**RECORD EXCERPTS**:
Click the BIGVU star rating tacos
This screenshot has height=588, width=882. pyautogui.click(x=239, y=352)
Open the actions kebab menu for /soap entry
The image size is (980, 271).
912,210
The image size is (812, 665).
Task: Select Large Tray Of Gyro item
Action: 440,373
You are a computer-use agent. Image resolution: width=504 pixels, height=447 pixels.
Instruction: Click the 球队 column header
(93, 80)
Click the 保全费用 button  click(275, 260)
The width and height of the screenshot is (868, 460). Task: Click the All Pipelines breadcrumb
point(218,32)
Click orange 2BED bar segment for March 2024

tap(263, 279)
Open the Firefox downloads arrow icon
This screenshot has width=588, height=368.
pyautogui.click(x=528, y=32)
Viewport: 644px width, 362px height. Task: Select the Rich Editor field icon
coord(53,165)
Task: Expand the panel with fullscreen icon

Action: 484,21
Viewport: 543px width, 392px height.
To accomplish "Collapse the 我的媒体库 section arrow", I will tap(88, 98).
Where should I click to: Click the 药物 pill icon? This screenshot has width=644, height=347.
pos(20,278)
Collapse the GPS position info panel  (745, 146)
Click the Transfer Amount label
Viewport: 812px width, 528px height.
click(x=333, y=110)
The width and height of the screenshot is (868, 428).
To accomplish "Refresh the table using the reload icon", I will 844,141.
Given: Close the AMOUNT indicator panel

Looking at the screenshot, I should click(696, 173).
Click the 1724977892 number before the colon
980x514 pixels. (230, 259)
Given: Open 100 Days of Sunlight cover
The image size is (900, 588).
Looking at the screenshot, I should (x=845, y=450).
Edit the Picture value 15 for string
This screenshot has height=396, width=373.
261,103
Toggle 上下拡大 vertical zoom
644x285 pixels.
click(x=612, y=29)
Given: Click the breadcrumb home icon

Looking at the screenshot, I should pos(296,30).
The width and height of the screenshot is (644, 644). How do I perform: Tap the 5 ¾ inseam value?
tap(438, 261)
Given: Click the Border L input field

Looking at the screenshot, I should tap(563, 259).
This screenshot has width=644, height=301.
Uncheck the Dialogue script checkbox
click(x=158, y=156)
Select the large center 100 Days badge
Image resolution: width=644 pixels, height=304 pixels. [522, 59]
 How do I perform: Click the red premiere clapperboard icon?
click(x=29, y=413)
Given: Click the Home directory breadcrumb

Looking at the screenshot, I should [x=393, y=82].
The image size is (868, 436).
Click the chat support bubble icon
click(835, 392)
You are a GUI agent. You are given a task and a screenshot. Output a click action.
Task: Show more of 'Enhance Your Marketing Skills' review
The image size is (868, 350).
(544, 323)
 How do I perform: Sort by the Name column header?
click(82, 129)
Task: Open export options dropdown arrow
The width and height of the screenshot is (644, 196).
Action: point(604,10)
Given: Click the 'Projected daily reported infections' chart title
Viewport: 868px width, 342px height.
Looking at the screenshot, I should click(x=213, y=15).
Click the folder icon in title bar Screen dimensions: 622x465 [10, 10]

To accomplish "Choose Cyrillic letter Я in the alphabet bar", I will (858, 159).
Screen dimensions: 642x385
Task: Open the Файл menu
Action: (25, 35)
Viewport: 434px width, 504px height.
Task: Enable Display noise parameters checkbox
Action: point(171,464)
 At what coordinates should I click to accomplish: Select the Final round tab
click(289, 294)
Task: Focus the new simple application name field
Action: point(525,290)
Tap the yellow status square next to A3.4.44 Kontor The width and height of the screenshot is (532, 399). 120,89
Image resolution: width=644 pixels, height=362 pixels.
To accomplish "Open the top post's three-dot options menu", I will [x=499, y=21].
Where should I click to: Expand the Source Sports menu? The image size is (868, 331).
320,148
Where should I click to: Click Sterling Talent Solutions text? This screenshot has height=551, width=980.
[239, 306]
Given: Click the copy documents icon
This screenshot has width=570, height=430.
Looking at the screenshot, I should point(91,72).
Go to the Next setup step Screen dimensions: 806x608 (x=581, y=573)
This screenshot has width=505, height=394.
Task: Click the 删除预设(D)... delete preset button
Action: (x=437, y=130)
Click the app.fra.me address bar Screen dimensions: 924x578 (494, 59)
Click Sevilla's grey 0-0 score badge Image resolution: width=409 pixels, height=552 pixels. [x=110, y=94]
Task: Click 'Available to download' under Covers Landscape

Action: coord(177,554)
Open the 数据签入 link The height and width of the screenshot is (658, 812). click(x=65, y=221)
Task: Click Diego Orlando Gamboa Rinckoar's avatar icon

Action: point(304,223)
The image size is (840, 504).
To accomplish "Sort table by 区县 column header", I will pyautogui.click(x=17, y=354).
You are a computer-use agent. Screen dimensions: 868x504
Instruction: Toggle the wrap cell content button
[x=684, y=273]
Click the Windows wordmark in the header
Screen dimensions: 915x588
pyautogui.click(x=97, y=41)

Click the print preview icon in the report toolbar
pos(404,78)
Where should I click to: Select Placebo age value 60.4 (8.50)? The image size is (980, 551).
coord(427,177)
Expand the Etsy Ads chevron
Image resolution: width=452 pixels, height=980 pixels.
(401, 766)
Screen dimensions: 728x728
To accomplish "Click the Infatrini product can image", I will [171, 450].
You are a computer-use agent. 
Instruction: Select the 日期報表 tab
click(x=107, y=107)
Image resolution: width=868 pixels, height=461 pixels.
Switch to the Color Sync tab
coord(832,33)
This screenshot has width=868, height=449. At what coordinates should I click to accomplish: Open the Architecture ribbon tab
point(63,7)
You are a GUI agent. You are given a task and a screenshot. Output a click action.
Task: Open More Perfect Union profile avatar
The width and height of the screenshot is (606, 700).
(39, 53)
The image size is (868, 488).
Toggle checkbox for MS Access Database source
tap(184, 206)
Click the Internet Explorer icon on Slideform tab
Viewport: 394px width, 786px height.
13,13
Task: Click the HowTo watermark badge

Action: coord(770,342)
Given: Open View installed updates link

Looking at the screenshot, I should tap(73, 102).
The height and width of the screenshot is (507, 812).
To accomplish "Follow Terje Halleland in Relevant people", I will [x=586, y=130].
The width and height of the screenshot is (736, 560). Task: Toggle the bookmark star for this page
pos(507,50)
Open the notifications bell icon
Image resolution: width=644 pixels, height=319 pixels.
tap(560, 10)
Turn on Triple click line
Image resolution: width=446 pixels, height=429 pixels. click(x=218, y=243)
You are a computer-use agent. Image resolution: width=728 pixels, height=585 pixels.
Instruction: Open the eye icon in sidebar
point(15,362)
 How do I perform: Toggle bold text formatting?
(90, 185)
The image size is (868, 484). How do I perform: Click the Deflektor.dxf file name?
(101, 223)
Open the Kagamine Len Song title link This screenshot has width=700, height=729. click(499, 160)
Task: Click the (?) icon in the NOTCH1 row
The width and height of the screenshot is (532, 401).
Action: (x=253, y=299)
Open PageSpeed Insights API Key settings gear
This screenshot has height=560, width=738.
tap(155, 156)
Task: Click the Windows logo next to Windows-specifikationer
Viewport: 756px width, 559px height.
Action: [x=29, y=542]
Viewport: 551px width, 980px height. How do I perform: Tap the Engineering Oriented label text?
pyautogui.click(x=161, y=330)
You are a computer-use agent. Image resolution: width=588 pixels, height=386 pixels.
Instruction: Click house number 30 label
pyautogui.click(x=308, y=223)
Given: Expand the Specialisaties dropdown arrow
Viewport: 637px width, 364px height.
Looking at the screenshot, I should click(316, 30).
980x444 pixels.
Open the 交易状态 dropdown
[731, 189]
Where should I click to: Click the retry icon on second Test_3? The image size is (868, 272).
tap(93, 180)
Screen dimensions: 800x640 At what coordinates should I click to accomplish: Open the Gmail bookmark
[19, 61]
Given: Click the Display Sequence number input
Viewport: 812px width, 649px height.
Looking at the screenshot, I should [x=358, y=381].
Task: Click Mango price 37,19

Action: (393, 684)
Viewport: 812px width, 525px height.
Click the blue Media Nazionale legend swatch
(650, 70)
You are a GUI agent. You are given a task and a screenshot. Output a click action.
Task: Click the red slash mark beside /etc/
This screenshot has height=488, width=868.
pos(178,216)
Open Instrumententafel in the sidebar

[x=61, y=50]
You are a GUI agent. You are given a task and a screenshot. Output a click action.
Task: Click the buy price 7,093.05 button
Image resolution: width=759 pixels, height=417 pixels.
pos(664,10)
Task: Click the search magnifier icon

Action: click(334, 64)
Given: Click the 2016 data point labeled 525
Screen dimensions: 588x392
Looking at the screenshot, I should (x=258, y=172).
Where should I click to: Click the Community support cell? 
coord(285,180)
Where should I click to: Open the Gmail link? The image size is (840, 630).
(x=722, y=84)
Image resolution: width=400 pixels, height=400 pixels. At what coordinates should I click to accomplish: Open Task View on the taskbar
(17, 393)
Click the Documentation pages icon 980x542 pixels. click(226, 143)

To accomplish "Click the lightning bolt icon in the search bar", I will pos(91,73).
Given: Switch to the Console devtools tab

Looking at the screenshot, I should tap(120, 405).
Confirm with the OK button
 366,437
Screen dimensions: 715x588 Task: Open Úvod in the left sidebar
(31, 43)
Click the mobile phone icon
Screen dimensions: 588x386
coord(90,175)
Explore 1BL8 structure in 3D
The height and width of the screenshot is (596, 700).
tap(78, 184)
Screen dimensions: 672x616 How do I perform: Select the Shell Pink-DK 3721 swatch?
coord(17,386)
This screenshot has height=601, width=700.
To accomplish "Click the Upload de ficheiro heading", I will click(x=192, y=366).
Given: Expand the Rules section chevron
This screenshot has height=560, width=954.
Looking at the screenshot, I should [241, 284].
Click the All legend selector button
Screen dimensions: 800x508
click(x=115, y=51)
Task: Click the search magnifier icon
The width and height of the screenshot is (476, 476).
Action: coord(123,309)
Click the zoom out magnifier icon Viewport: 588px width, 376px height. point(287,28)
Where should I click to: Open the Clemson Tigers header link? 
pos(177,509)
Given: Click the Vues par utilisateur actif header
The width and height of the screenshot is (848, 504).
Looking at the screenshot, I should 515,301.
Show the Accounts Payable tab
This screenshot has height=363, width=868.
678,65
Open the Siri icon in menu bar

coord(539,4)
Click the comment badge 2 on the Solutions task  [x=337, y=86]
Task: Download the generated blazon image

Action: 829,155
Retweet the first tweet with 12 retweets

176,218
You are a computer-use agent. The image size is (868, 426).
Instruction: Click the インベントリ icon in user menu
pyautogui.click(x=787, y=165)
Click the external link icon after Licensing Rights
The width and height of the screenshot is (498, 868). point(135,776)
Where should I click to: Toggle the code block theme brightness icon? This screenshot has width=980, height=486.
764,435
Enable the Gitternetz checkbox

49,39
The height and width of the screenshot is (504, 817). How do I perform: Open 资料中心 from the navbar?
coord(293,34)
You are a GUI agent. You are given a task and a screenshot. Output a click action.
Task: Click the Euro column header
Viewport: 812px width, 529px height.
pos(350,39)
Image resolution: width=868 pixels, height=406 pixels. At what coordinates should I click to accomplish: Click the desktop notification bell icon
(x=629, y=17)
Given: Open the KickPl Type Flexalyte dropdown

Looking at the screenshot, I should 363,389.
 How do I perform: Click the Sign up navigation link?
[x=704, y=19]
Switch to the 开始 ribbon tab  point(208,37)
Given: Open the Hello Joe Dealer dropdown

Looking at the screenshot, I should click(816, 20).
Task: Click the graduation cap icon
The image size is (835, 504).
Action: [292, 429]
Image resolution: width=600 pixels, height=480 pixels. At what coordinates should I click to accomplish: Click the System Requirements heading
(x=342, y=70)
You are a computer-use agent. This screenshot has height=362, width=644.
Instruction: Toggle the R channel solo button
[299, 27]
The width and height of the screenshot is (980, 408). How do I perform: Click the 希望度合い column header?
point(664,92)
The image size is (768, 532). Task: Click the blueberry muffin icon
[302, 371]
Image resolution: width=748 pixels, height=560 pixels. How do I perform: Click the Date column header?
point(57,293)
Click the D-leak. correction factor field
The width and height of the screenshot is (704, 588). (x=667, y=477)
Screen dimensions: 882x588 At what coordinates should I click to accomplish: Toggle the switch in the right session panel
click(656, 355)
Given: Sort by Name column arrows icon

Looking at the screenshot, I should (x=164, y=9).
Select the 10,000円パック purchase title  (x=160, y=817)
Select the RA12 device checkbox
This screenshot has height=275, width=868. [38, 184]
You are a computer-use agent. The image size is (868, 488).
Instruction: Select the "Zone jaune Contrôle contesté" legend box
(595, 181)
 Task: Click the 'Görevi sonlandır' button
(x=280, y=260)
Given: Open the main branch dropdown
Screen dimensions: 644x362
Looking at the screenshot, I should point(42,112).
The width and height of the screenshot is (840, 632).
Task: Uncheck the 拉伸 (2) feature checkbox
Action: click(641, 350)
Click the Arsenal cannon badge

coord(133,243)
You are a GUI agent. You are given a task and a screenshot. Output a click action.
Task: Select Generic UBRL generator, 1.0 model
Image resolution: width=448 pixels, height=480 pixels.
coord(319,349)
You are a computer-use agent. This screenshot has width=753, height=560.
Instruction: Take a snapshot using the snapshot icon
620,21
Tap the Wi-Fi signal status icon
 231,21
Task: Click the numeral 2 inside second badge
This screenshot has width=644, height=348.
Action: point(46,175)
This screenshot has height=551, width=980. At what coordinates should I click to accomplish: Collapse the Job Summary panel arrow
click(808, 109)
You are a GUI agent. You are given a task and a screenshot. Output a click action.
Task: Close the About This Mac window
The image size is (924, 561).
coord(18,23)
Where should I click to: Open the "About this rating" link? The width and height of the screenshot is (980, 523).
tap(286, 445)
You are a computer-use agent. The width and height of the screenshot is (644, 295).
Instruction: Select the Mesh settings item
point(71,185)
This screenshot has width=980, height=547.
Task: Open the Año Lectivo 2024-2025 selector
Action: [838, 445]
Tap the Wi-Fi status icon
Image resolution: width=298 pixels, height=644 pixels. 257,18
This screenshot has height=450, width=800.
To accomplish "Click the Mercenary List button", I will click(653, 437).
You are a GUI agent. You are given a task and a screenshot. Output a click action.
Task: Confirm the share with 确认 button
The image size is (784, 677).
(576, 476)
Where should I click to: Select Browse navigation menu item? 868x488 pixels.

**WHAT YOU HAVE TO DO**: Return the items verbatim from the line with "Click the app.fra.me" to the line with "pos(404,78)", including both of those lines.

**PROBLEM SOLUTION**:
Click the app.fra.me address bar Screen dimensions: 924x578 (494, 59)
Click Sevilla's grey 0-0 score badge Image resolution: width=409 pixels, height=552 pixels. [x=110, y=94]
Task: Click 'Available to download' under Covers Landscape

Action: coord(177,554)
Open the 数据签入 link The height and width of the screenshot is (658, 812). click(x=65, y=221)
Task: Click Diego Orlando Gamboa Rinckoar's avatar icon

Action: point(304,223)
The image size is (840, 504).
To accomplish "Sort table by 区县 column header", I will pyautogui.click(x=17, y=354).
You are a computer-use agent. Screen dimensions: 868x504
Instruction: Toggle the wrap cell content button
[x=684, y=273]
Click the Windows wordmark in the header
Screen dimensions: 915x588
pyautogui.click(x=97, y=41)

Click the print preview icon in the report toolbar
pos(404,78)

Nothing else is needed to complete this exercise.